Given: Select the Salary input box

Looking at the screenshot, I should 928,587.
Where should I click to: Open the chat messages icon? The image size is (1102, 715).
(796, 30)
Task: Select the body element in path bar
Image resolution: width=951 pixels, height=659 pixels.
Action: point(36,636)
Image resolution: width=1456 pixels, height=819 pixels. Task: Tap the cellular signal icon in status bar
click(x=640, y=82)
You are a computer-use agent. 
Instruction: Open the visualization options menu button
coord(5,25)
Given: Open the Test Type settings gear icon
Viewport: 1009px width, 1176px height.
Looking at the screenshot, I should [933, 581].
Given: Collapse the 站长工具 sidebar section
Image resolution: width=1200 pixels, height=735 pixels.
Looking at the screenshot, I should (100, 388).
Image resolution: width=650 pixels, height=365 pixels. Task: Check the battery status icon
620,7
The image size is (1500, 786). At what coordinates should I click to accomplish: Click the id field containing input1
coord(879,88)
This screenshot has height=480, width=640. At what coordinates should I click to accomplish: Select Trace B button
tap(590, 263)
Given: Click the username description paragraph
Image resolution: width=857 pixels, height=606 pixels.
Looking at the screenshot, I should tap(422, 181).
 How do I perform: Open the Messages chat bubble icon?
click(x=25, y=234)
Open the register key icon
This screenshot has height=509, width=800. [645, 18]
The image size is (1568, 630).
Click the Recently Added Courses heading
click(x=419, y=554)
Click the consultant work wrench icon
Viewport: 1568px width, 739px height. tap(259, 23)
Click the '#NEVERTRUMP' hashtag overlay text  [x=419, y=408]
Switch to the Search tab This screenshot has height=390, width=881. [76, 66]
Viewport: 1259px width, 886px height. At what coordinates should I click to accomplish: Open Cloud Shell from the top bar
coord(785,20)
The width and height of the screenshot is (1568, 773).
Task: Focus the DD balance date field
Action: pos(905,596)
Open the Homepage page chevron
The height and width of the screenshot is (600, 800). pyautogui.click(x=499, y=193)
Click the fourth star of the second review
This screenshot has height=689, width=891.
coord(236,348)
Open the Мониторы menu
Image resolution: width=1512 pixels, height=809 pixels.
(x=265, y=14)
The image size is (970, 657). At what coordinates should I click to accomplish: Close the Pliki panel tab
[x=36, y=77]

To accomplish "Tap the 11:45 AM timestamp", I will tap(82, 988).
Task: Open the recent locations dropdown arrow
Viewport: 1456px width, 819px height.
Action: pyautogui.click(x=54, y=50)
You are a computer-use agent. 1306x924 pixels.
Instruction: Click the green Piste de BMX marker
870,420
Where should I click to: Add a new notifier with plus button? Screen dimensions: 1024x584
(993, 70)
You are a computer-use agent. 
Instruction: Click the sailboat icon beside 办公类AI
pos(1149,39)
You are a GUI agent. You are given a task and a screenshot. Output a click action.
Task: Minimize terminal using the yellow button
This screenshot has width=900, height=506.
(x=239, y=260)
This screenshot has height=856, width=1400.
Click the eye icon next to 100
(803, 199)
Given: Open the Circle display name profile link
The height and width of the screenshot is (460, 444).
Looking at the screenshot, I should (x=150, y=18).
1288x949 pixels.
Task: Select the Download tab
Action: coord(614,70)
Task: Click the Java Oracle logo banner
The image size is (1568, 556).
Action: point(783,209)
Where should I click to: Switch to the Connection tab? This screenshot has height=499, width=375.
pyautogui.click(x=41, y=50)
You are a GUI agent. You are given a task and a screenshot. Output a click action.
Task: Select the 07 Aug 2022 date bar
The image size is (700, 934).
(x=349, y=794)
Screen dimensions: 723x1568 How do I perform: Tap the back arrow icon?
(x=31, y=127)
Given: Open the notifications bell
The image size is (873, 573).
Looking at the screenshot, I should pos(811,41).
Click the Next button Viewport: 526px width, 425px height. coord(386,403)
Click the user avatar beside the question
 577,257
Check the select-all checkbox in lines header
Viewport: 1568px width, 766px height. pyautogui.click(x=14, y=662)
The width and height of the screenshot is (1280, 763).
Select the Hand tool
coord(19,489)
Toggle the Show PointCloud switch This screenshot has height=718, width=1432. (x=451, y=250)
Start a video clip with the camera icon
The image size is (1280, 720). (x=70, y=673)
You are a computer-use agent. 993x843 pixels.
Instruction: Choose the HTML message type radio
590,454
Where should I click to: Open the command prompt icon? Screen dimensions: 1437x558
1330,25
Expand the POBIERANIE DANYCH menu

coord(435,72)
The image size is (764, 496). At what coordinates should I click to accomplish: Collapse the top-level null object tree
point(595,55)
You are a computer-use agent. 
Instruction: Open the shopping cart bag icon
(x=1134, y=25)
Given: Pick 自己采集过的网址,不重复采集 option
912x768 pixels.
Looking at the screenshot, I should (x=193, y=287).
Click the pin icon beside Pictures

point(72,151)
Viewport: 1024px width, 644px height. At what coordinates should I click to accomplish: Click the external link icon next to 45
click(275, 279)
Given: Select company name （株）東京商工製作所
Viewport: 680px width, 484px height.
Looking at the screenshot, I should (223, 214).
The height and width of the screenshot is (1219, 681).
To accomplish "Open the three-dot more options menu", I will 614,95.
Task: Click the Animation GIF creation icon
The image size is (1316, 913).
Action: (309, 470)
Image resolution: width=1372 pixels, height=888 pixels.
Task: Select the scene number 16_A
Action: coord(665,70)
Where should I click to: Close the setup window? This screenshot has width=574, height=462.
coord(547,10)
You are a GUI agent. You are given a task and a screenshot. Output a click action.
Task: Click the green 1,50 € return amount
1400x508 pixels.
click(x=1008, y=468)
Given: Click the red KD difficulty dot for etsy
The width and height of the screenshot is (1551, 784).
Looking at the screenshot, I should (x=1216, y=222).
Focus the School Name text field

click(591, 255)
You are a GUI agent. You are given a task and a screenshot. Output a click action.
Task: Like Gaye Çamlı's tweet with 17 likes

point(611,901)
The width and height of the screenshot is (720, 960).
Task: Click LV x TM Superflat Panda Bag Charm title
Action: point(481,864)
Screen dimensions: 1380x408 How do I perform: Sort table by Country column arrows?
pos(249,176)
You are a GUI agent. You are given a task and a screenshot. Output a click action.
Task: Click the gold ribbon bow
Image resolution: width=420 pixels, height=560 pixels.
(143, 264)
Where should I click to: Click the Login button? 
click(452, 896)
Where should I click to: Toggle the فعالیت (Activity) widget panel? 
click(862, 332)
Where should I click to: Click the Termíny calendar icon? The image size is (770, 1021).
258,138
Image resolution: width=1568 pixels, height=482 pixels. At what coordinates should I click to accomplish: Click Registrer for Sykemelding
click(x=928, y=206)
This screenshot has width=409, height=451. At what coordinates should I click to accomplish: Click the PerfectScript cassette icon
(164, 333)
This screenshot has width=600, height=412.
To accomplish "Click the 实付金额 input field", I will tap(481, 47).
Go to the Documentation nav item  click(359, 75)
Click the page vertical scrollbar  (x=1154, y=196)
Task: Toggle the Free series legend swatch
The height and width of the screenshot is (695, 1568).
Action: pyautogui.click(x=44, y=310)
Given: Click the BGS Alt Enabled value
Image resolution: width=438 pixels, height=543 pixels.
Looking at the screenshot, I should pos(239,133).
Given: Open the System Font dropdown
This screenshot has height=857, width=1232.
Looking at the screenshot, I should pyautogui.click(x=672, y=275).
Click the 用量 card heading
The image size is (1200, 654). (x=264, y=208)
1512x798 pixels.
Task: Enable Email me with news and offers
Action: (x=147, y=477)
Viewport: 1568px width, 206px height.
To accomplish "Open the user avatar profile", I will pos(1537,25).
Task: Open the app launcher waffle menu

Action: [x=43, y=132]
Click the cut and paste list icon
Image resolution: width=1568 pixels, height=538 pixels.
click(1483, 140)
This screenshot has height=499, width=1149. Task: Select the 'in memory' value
····················
> [AIM OF THE TASK]: Count how many lines of the records above contain the string "field", matching uppercase and lowercase exactly, and reply with that number alone.

> [TASK OUTPUT]: 4